Glioblastoma multiforme (GBM) is a highly lethal form of cancer where the standard therapies of surgery followed by radiation and chemotherapy cannot significantly prolong the life expectancy of the patients. Tumor recurrence shows even more aggressive form compared to the primary tumors and cancer stem cells, resistant to conventional therapy, seem responsible for early relapse. There is a lack of GBM and GBM stem cell biomarkers specific enough to provide early diagnosis of the disease and efficient targeting therapy. The discovery of heavy-chain only antibodies (HCAbs) in camelids appears to have opened a new opportunity of searching for cancer markers and developing targeted treatment approaches. HCAb-derived nanobodies (Nbs) are small and stable single-domain antigen-binding fragments with a high degree of sequence identity to the human heavy chain variable domain which offer them advantages over classical antibodies. We immunized an alpaca with a human GBM stem-like cell line prepared from primary GBM cultures.

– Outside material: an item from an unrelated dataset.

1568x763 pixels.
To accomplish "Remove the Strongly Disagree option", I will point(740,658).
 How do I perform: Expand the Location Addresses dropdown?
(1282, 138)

A nanobody library was constructed in a phage display vector and using phage display technology, we selected specific GBM stem-like cell binders through a number of affinity selections. The selected nanobody clones were recloned, expressed in E. coli and purified by IMAC and size-exclusion chromatography. Specific nanobody-antigen pairs were obtained and MS analysis revealed ten proteins that were up-regulated in the GBM stem-like cells compared to the controls. Following application of Nb234 (anti-TRIM28) and Nb206 (anti-TufM) on different cell lines, variable distribution of TufM during the cell cycle and much higher toxic effect of both Nbs was observed on GBM compared to the control.